A second clarification concerns the modern return of Marcionism. Brague
notes that Eric Voegelin characterized the modern project as "a resurgence of Gnosticism," but he also observes that Voegelin rarely discussed the Gnostics themselves, of whom Marcion is a prime representative. Voegelin tended to focus on the changed relationship to the future in what he famously called the "immanentization of the eschaton." Brague emphasizes that central to Gnosticism is a fundamental break with the past. Thus, he might well agree with the celebrated European philosopher Jurgen Habermas that the defining characteristic of modernity is its intention to found itself wholly out of itself. But whereas Habermas endorses and abets this project, Brague recognizes in it a rejection of cultural secondarity that can hardly fail to issue in a capitulation to self-satisfied barbarism.
Finally, though Brague lauds Leo Strauss for his defense of the Athens-Jerusalem conflict, he also shows implicitly why this framework can never be adequate for understanding Christianity and its legacy. For Strauss, the principles that are here in conflict, namely reason and revelation, are irreconcilably opposed. This is because they provide divergent solutions to the problem of the best life. Biblical religion solves the problem by providing an answer in the form of divine law communicated by a personal and mysterious God in a revealed text. Philosophy, on the other hand, considers all answers subject to question, and requires a complete account of human nature and of the whole; lacking such a completed metaphysics, the best life can only be a life spent pursuing an understanding of the fundamental questions. But, Brague points out, for (non-fundamentalist) Christians the revealed object is not a text but rather the person of Christ himself. As God become Man, Christ is the complete revelation of human nature; as the fulfillment of creation, Christ is the revelation of a complete metaphysics.

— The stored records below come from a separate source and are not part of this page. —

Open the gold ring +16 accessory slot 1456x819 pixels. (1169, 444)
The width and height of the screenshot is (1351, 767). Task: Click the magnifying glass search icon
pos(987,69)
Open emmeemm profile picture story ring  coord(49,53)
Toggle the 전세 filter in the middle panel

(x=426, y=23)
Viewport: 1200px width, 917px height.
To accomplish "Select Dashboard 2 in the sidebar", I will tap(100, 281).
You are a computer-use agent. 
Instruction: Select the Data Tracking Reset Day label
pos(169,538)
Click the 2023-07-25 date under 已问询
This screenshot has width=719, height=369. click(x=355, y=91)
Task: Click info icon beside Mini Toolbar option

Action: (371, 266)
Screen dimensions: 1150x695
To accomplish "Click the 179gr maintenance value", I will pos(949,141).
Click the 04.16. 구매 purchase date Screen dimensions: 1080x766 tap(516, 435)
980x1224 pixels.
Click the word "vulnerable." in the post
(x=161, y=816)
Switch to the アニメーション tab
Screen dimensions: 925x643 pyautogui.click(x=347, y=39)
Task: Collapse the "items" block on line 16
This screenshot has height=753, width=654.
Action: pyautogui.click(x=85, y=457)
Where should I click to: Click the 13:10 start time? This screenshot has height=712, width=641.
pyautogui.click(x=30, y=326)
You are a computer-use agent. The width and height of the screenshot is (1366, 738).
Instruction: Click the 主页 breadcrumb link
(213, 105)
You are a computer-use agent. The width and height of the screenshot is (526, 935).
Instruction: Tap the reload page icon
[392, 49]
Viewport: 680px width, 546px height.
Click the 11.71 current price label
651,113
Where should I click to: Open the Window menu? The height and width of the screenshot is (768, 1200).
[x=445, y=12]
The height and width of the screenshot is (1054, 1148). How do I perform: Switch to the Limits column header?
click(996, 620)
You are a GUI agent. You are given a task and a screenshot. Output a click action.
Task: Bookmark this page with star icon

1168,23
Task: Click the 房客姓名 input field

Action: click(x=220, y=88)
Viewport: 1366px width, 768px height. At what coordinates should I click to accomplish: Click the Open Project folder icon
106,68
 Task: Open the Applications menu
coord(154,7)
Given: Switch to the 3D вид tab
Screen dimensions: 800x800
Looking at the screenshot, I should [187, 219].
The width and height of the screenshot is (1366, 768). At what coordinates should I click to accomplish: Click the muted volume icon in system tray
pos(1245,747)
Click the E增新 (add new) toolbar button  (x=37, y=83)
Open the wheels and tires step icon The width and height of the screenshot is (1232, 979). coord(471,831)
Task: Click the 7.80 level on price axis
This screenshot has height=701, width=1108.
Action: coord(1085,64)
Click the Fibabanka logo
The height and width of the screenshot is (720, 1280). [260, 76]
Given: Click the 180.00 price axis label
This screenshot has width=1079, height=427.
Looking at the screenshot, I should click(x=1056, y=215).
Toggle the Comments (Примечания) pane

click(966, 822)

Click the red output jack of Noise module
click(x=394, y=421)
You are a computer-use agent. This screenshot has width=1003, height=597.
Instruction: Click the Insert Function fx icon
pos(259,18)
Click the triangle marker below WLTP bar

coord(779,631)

Since this revelation surpasses the capacity of any individual intellectual power, it is an object of interminable wonder. Since Christ perfects the law in a way that surpasses any human ability, what is revealed is something more than a law. Christ is the way, and only as such can Christ be the truth and the life.
The French title of Brague's book is Europe: La Voie Romaine (Europe: The Roman Way). It is the essence of Rome to be a way, an aqueduct. Perhaps herein lies the source of a fundamental harmony between Romanity and Christianity.
MARK SHIFFMAN is a graduate of the Committee for Social Thought at the University of Chicago. He is currently pursuing post-doctoral work at Villanova University.